August 30, 2018 / 2:18 AM / 22 days ago

Australian shares rise on TPG-Vodafone deal; NZ edges lower

* TPG-Vodafone deal set to shake up the telecom sector

* Big Four banks down; some of Westpac’s gain on rate move pared

* NZ slips after hitting record high on Wednesday

By Nikhil Nainan

Aug 30 (Reuters) - Australian shares rose on Thursday after TPG Telecom and Vodafone Group’s local unit agreed to merge in a shake-up of the telecom sector, though weak financials trimmed the gains.

Telecom stocks boosted the S&P/ASX 200 index, up 0.2 percent, or 12.10 points to 6,364.3 at 0200 GMT. The index rose 0.8 percent rise on Wednesday.

The merger between TPG Telecom and Vodafone Group’s local unit, Hutchison Telecommunications (Australia) would create an entity with an enterprise value of A$15 billion ($10.95 billion).

The deal will ramp up competition with bigger rivals like Telstra and Optus.

TPG shares soared over 22 percent as the top gainer on the index, while Vodafone’s Hutchison, a joint venture with CK Hutchison Holdings Ltd, catapulted as much as 76 percent at one point. Telstra was up 2.4 percent.

“This is going to lead to a decrease in competition for Telstra and either way the market is embracing a sector that has been in the doghouse for a while,” said James McGlew, executive director of corporate stockbroking at Argonaut.

“It just shows you how contrarian markets can be at times.”

Financial stocks, which account for over one-third of the benchmark, were in the red.

Westpac Banking fell 0.6 percent, trimming some of its 2.7 percent surge on Wednesday after it became the first major lender to raise key mortgage rates in an effort to preserve profit margins.

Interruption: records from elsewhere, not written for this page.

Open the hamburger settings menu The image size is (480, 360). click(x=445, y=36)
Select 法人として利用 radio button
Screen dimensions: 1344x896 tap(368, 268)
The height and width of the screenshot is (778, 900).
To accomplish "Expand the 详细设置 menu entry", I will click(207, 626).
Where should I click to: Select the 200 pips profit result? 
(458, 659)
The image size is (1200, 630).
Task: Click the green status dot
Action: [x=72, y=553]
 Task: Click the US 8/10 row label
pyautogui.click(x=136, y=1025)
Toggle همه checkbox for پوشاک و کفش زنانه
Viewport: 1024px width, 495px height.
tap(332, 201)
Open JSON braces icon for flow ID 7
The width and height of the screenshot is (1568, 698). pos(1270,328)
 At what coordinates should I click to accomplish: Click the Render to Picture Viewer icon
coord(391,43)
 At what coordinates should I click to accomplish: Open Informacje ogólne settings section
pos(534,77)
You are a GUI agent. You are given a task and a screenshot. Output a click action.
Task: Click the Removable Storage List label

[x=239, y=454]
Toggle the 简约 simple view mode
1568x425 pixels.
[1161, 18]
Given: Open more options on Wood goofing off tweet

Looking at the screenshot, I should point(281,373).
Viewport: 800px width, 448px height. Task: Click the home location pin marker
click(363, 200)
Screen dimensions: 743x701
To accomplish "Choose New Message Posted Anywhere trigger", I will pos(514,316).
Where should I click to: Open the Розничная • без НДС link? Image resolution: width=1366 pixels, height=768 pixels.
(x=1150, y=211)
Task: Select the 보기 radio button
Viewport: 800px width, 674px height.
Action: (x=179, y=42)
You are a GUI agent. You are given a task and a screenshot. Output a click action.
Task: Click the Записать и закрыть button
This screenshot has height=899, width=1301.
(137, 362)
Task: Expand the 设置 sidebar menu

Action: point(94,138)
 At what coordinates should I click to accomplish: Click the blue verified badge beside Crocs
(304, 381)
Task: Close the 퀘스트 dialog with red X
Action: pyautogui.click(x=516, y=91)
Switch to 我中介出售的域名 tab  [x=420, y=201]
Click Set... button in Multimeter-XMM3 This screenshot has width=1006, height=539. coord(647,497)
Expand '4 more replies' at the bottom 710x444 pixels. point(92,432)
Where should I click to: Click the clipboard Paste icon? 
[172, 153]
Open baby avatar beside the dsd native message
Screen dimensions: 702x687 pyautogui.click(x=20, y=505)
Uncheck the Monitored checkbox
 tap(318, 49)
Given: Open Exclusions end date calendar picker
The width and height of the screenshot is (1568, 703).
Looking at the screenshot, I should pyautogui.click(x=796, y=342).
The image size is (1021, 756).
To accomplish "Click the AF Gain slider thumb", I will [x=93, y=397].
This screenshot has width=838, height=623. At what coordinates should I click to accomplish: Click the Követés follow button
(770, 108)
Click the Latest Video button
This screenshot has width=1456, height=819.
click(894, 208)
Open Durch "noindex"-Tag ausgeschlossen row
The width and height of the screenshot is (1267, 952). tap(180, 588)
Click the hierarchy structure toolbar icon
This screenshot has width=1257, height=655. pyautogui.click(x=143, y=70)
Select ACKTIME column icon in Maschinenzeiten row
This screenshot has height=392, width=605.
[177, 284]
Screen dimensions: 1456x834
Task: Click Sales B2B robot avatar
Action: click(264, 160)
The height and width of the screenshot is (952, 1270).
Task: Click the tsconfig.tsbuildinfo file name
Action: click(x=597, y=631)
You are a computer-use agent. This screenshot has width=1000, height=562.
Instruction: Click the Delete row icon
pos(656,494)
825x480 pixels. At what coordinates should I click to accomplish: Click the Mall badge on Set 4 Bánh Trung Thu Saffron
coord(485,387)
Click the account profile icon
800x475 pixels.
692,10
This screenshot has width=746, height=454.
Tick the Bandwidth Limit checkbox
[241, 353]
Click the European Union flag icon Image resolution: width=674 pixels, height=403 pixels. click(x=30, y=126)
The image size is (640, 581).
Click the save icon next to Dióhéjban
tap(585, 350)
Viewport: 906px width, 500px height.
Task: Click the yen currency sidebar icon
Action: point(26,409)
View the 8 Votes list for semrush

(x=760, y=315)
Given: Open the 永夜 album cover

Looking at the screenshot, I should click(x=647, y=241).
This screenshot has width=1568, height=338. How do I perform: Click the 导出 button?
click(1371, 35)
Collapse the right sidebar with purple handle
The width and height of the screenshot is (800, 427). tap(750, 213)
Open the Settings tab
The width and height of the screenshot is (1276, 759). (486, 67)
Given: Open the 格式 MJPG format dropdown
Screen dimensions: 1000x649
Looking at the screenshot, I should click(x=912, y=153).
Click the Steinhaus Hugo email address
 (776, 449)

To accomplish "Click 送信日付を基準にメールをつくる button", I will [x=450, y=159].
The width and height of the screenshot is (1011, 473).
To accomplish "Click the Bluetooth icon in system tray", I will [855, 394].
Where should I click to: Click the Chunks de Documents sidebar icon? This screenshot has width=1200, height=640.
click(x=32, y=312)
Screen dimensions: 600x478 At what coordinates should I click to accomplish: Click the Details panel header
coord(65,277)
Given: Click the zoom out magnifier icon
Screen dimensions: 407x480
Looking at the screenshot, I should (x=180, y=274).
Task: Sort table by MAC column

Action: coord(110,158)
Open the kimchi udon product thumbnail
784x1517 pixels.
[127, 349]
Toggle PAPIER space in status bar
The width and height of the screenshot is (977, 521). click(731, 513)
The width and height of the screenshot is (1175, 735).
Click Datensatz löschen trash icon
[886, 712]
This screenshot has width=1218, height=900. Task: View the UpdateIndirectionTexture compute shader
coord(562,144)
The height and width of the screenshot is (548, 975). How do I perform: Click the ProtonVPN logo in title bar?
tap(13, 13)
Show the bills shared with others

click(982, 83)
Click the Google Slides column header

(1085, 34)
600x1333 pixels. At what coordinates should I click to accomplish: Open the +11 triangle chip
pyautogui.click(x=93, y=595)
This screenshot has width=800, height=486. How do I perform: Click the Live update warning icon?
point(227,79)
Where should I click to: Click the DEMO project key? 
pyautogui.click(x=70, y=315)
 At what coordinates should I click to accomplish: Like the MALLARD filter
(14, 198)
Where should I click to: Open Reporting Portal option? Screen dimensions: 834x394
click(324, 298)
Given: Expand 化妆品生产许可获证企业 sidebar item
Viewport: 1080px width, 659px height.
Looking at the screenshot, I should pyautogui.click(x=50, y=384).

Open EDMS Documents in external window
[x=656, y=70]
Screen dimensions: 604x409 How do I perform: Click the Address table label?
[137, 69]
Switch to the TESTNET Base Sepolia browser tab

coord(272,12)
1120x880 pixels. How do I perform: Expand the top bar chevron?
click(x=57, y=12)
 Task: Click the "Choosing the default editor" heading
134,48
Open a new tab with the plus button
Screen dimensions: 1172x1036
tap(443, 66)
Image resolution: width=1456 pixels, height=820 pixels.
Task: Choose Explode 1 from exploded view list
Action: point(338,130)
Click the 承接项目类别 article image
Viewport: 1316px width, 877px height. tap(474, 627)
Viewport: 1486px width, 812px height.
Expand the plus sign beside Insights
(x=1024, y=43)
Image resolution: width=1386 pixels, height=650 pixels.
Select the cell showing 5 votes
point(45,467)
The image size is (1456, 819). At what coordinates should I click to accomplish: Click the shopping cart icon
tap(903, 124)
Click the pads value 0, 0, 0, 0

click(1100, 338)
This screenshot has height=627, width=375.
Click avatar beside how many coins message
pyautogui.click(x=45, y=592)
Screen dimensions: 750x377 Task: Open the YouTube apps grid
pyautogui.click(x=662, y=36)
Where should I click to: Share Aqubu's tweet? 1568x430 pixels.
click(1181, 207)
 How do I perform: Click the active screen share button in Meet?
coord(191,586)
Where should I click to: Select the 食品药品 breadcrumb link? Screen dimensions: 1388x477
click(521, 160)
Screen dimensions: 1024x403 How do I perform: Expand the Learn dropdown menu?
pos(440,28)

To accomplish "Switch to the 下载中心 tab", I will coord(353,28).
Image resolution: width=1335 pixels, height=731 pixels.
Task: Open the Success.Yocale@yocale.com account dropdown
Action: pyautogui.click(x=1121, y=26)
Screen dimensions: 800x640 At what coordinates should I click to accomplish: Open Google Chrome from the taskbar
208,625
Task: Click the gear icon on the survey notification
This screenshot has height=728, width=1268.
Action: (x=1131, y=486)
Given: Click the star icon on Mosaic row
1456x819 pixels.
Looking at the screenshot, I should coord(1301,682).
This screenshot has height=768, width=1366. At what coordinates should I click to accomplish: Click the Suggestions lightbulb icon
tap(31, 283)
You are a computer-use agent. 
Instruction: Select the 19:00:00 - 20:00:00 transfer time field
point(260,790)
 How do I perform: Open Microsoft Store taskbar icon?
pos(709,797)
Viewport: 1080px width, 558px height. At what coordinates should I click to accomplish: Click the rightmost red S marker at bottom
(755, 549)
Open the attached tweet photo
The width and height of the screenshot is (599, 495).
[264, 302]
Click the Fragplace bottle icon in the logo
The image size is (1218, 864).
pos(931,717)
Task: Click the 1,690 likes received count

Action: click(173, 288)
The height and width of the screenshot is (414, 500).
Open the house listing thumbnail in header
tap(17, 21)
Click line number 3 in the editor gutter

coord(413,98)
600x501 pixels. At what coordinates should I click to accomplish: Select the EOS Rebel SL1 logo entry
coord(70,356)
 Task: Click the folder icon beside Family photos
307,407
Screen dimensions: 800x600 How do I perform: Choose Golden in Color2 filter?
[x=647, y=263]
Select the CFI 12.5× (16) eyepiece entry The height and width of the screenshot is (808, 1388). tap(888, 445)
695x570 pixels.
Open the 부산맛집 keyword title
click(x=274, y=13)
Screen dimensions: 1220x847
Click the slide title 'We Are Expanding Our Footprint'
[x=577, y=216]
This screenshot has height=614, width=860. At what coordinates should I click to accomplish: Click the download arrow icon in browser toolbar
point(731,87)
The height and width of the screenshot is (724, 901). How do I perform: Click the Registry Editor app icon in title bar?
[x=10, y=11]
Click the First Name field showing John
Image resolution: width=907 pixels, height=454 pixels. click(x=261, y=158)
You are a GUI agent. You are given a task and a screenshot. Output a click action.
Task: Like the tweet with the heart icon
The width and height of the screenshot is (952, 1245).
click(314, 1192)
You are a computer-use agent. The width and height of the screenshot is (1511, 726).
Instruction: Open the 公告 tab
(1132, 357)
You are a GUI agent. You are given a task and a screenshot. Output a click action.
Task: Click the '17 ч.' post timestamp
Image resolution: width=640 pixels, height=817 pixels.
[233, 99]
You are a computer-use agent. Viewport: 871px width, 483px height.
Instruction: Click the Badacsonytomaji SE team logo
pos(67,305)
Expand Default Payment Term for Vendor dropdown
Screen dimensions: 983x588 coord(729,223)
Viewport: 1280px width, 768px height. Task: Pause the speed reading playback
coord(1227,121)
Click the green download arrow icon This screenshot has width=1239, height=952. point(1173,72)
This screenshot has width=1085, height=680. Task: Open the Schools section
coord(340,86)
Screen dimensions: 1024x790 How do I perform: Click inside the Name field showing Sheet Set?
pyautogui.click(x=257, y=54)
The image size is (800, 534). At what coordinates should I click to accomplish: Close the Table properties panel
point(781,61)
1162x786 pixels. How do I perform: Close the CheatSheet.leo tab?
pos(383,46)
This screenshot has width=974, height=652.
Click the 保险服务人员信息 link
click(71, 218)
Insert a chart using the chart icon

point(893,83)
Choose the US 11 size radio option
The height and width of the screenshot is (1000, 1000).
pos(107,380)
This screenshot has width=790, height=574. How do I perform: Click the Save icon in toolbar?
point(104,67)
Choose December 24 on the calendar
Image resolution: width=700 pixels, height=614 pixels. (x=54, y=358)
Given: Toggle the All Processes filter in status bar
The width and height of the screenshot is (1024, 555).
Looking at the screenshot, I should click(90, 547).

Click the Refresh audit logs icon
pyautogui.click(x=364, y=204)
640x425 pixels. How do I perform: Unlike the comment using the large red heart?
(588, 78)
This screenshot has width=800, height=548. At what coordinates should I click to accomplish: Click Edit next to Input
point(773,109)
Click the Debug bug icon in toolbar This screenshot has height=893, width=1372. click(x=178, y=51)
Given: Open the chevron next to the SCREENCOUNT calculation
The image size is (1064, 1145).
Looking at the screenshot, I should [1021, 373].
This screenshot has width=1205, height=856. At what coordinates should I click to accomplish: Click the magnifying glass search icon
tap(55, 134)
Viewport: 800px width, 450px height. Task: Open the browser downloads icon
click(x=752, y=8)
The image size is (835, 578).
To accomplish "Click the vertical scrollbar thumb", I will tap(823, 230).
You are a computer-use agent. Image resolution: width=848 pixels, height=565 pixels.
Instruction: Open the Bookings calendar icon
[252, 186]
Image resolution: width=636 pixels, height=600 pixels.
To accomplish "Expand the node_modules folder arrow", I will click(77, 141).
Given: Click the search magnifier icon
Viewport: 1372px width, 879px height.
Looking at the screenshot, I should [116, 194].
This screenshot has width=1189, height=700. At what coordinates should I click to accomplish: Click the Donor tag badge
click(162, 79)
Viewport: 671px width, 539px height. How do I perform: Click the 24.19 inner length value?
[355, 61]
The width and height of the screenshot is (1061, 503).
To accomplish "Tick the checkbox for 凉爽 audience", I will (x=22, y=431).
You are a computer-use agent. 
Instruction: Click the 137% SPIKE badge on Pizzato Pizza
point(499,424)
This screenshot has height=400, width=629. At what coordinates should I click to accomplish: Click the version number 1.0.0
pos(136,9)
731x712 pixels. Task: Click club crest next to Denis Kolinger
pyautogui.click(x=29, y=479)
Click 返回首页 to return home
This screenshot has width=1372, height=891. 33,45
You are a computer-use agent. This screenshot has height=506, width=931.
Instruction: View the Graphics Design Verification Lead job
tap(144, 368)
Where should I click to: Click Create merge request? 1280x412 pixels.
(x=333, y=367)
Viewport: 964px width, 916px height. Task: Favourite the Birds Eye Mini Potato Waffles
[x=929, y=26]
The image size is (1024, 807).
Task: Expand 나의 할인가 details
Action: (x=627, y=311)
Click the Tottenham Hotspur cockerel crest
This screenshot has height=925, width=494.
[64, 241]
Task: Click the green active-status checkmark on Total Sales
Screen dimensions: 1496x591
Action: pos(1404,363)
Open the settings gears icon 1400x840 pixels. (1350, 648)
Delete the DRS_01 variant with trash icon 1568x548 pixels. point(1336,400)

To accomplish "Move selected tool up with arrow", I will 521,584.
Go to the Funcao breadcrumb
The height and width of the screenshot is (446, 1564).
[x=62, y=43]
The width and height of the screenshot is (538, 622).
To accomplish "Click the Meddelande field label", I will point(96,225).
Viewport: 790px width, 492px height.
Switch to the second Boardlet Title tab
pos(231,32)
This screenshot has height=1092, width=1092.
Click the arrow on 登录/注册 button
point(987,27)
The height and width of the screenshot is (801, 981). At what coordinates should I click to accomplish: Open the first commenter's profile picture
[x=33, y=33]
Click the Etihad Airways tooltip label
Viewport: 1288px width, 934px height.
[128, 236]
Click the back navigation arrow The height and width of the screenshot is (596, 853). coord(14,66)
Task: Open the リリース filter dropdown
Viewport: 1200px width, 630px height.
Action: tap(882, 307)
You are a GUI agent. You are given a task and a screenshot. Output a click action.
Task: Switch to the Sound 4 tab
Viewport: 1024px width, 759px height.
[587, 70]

Westpac’s decision lays open the field for its ‘Big Four’ peers, which together control about 80 percent of Australia’s deposit and home loan markets. The move also sparked speculation the central bank will be forced to keep policy accommodative to offset such rate increases.

A more than 1 percent rise in oil prices overnight saw Brent settle over $77 per barrel, its highest in seven weeks. However, drops in Santos and Origin Energy capped the gains.

Carnarvon Petroleum announced on Thursday that its Dorado oil find is estimated to hold 171 million barrels of light oil reserves, making it the third biggest oil find off Western Australia. 80 percent of the field is owned by Quadrant Energy, which is set to be taken over by Santos.

A day after hitting record highs, New Zealand’s benchmark S&P/NZX 50 index slipped 0.2 percent to 9,342.96.

The stock market’s operator, NZX Ltd, lost over 4 percent, while Spark New Zealand Ltd fell about 1 percent.